Germany itself, judging by the statements of its officials, does not know exactly how much reparations it paid. The Soviet Union preferred to receive reparations not in cash, but in kind. According to the Russian historian Mikhail Semiryaga, since March 1945, within one year, the highest authorities of the USSR have taken almost a thousand decisions related to the dismantling of 4,389 enterprises from Germany, Austria, Hungary and other European countries. Plus, about a thousand more factories were transported to the Union from Manchuria and even Korea. The numbers are impressive. However, everything is judged by comparison. The German fascist invaders destroyed 32,000 industrial enterprises in the USSR. That is, the number of enterprises dismantled by the Soviet Union in Germany, Austria and Hungary did not exceed 14% of what was destroyed in the USSR. According to the then chairman of the USSR State Planning Committee Nikolai Voznesensky, only 0.6% of the direct damage to the Soviet Union was covered by the supply of captured equipment from Germany.

Some data are contained in German documents. Thus, according to the Ministry of Finance of the Federal Republic of Germany and the Federal Ministry of Internal German Relations, the withdrawals from the Soviet occupation zone and the GDR until 1953 amounted to 66.4 billion marks, or 15.8 billion dollars. According to German experts, this is equivalent to 400 billion modern dollars. The seizures were made both in kind and in cash. The main items of reparation movements from Germany to the USSR were the following (billion marks): deliveries of products of the current production of German enterprises - 34.70; cash payments in various currencies (including occupation marks) - 15.0.

1945-1946 Such a form of reparations as dismantling the equipment of German enterprises and sending it to the USSR was widely used. In March 1945, a Special Committee (OK) of the USSR State Defense Committee was created in Moscow, which coordinated all activities to dismantle military-industrial enterprises in the Soviet zone of German occupation. From March 1945 to March 1946, decisions were made to dismantle more than 4,000 industrial enterprises: 2885 from Germany, 1137 from German enterprises in Poland, 206 from Austria, 11 from Hungary, 54 from Czechoslovakia. Dismantling of the main equipment was carried out at 3474 objects, 1,118,000 pieces of equipment were withdrawn: 339,000 metal-cutting machines, 44,000 presses and hammers, and 202,000 electric motors.

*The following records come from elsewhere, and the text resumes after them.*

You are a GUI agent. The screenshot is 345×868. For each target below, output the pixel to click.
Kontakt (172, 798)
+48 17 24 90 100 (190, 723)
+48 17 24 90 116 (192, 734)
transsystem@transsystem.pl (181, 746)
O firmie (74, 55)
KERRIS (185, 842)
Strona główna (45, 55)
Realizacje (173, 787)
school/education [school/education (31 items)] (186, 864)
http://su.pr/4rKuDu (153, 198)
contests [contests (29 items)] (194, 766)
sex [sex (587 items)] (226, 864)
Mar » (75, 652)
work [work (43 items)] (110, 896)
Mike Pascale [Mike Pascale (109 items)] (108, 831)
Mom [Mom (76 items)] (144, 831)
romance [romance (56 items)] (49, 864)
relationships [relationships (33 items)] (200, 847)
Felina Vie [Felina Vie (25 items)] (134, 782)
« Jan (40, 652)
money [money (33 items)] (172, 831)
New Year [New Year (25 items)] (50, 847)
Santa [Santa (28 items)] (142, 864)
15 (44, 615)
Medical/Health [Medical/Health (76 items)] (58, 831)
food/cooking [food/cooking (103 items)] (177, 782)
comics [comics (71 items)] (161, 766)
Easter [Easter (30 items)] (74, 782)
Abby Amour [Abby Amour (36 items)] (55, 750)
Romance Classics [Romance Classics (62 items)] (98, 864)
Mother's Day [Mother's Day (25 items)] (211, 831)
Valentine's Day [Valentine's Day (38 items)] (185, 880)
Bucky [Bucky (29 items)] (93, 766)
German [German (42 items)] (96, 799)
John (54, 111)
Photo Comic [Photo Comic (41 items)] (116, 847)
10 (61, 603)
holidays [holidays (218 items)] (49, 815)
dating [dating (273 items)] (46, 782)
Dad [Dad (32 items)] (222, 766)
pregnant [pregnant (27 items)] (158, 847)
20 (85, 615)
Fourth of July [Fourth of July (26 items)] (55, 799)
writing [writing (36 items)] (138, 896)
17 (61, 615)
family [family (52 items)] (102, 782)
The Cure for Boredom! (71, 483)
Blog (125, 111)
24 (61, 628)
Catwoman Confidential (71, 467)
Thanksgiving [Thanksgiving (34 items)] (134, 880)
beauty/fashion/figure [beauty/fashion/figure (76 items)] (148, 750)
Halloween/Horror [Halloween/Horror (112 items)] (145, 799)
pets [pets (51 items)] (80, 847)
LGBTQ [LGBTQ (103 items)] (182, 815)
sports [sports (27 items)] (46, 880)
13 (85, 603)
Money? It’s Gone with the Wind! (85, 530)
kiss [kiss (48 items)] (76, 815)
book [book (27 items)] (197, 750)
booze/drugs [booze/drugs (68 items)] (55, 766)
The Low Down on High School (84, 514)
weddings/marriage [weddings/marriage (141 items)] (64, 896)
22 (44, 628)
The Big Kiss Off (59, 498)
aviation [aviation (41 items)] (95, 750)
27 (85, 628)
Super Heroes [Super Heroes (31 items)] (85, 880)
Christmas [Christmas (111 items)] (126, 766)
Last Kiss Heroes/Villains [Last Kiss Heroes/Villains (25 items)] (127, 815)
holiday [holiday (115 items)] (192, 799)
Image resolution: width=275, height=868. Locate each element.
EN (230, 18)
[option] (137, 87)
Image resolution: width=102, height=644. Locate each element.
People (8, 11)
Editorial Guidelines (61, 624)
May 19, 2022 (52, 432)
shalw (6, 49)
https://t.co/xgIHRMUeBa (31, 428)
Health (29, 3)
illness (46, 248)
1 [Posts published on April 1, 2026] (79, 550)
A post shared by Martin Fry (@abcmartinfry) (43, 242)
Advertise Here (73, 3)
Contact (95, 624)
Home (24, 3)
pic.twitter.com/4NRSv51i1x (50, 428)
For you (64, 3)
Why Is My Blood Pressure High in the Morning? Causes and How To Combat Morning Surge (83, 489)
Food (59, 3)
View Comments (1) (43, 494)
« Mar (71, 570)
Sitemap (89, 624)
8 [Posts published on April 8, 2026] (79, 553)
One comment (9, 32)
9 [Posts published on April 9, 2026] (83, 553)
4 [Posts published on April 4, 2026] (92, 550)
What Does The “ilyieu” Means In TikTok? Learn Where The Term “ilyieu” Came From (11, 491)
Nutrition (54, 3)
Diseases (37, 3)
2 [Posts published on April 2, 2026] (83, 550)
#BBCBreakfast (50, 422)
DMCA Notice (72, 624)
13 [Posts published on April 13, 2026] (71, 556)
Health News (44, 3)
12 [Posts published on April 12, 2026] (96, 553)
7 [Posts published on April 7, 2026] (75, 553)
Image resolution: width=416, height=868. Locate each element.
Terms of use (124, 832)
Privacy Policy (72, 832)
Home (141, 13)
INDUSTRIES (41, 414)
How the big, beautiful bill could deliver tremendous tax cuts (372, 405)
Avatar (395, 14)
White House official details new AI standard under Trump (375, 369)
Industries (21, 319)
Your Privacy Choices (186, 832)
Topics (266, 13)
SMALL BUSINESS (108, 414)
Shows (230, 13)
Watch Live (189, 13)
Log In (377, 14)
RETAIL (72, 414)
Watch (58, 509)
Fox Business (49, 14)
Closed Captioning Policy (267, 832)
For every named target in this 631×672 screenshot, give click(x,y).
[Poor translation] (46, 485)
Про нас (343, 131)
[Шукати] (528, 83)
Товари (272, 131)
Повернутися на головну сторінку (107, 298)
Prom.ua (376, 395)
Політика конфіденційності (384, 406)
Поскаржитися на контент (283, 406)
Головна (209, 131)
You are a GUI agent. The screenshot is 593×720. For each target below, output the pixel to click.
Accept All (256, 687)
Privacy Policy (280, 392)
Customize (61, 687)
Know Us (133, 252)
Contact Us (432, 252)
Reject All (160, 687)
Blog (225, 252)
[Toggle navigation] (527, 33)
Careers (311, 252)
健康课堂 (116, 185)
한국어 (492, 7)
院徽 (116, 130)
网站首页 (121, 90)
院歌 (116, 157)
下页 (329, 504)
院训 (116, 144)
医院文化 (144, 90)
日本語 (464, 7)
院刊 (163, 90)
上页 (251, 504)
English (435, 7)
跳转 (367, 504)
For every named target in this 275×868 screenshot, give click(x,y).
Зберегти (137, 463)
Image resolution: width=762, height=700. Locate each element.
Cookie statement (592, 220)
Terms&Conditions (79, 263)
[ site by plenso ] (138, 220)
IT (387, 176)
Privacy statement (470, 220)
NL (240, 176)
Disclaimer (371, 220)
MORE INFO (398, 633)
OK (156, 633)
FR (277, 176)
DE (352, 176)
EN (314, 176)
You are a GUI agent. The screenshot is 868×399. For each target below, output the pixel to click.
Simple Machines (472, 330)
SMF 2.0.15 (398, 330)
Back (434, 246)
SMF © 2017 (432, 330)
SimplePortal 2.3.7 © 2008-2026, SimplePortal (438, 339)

Of the purely military factories in the Soviet zone, 67 were dismantled, 170 were destroyed,converted for the production of peaceful products 8.

However, the dismantling of equipment led to the termination of production in the eastern part of Germany and an increase in unemployment, therefore, by the beginning of 1947, this form of reparations was curtailed. Instead, 31 joint-stock companies with Soviet participation were created on the basis of 119 large enterprises in the eastern sector of the occupation. In 1950, they accounted for 22% of the industrial production of the GDR. In 1954, all joint stock companies with Soviet participation were transferred to the German Democratic Republic free of charge. On this, a line was drawn under the history of reparations of the Second World War.